Yields: 4-6 servings
Prep Time: 20 minutes
Cook Time: 35-45 minutes
Ingredients:
Base:
- 1 tbsp olive oil
- 1 large onion, chopped
- 2 cloves garlic, minced
- 500g (about 1 lb) boneless, skinless chicken thighs or breasts, cut into bite-sized pieces
- 250g (about 8 oz) mixed mushrooms (button, cremini, shiitake), sliced
- 1 tbsp plain flour
- 400ml (1 3/4 cups) chicken broth
- 1 tbsp wholegrain mustard
- 1 tsp dried thyme (or 1 tbsp fresh)
- Salt and black pepper to taste
Potato Topping:
- 500g (about 1 lb) potatoes (Maris Piper, Russet, etc.), peeled and thinly sliced
Optional Additions
- 2 carrots, sliced
- 1/2 cup frozen peas
- 1/2 cup chopped fresh parsley
- Splash of Worcestershire sauce
- A pinch of cayenne pepper for a kick
Equipment:
- Large, oven-safe pot or casserole dish
- Medium saucepan
Instructions – Potato Topping:
- Prep Potatoes: Boil the potatoes for 5-8 minutes until partially cooked (pierce-able with a fork but still firm). Drain and set aside.

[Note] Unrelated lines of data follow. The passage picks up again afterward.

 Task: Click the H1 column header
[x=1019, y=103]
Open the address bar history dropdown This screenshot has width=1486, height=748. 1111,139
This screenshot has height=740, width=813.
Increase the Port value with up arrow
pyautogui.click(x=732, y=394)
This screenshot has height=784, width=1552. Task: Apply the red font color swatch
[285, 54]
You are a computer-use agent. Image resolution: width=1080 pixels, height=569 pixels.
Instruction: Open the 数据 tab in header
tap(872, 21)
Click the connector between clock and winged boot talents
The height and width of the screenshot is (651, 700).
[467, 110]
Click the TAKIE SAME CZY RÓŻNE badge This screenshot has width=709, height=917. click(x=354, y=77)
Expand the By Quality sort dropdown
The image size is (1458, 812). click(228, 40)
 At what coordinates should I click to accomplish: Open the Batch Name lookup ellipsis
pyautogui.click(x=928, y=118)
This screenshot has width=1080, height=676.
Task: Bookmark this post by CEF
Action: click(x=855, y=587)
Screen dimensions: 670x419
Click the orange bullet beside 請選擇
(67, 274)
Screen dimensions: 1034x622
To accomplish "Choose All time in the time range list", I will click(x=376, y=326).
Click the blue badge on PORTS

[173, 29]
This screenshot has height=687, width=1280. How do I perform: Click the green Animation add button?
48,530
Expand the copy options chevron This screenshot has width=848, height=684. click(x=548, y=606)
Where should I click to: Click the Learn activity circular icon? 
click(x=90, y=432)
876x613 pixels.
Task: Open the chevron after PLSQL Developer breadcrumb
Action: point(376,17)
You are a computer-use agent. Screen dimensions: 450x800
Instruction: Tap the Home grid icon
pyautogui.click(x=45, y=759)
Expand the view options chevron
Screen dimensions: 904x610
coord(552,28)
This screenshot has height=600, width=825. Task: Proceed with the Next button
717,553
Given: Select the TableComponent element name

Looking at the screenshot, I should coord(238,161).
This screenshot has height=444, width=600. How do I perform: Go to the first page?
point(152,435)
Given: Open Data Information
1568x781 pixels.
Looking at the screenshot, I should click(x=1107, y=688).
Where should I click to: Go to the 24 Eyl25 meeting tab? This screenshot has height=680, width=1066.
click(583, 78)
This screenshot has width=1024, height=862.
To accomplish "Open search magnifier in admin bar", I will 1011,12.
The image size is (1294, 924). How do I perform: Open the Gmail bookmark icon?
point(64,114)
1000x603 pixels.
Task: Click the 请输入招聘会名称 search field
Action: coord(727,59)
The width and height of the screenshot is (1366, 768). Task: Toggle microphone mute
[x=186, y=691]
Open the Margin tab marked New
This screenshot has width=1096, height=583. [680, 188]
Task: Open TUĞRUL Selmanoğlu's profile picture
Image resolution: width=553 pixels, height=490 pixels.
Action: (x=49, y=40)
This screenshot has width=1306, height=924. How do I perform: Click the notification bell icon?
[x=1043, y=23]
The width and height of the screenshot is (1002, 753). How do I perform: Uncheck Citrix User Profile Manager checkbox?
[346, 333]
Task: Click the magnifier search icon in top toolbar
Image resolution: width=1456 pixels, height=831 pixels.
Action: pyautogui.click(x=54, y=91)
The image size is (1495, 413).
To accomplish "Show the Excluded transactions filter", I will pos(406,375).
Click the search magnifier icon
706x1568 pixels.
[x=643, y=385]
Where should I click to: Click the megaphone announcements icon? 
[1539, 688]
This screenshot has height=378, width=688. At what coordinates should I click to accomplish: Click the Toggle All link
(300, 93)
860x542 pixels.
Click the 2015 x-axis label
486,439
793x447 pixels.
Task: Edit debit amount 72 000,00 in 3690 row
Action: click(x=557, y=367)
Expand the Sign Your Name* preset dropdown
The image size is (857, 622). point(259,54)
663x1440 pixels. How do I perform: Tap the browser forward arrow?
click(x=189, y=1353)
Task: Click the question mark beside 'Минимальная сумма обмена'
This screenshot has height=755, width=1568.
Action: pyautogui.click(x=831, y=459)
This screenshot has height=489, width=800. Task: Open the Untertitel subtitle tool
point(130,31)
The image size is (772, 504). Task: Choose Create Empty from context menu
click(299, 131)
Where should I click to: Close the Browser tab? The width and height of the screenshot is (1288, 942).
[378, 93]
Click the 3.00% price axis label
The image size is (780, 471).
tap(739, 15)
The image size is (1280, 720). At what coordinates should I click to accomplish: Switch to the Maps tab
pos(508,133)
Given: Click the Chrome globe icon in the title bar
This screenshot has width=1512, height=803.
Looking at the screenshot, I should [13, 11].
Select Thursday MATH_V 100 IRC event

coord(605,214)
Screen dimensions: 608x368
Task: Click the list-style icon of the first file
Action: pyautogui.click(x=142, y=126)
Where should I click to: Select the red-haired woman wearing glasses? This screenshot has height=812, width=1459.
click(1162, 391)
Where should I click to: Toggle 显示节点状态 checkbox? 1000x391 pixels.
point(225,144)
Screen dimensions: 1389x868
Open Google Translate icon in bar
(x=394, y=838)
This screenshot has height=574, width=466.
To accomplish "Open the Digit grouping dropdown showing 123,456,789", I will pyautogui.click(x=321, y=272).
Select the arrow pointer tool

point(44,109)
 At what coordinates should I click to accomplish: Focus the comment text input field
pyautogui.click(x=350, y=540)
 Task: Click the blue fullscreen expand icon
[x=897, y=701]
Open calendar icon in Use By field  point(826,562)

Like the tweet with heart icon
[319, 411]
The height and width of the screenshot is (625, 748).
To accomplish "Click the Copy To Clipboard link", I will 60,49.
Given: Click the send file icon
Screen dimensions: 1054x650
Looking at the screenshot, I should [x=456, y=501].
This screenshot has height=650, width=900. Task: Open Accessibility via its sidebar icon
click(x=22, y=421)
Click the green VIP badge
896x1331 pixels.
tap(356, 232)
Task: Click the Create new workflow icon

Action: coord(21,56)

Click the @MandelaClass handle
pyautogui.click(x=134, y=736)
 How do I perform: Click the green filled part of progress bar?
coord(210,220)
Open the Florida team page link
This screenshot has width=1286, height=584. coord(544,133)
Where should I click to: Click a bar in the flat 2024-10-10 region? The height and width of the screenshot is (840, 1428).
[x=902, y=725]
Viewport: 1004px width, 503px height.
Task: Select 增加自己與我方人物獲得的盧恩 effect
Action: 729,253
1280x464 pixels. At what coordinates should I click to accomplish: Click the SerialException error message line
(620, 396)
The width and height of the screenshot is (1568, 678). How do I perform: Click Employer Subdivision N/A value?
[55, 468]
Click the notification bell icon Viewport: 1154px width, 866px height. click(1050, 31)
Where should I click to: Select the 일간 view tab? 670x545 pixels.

Instructions – Main Hot-pot
- Sauté: Heat the olive oil in your large pot over medium heat. Add the onion and cook until softened, about 5 minutes. Add the garlic and cook for another minute.
- Brown the chicken: Add the chicken and cook until browned on all sides.
- Mushrooms: Add the mushrooms and cook, stirring occasionally, until softened and starting to brown (about 5 mins).
- Flavor base: Sprinkle in the flour and cook for 1 minute, stirring constantly. Gradually add the chicken broth, mustard, and thyme, stirring until the sauce thickens. Season with salt and pepper.
- Optional additions: If using, add carrots, Worcestershire sauce, and/or cayenne pepper.
- Assemble: Carefully layer the partially cooked potato slices on top of the chicken mixture.
Baking
- Preheat oven: Preheat your oven to 200°C (400°F).
- Bake: Cover the pot and bake for 30-35 minutes, or until the potatoes are fully cooked and golden brown, and the sauce is bubbling.
- Uncover and Finish: Remove the cover and bake for another 5-10 minutes to crisp up the potatoes further (optional).
- Garnish: Sprinkle with optional peas and/or parsley.
Tips:
- Cheese Please! Grated cheese (cheddar, gruyere) can be sprinkled over the potatoes for the last 5 minutes of baking.
- Make it creamy: Stir in a splash of heavy cream or crème fraîche with the broth for extra richness.
- Slow-and-low: Cook this in a slow cooker on low for 6-8 hours for a tender, fall-apart result (brown the chicken and vegetables first).
Enjoy! Serve with crusty bread or a side salad for a complete meal.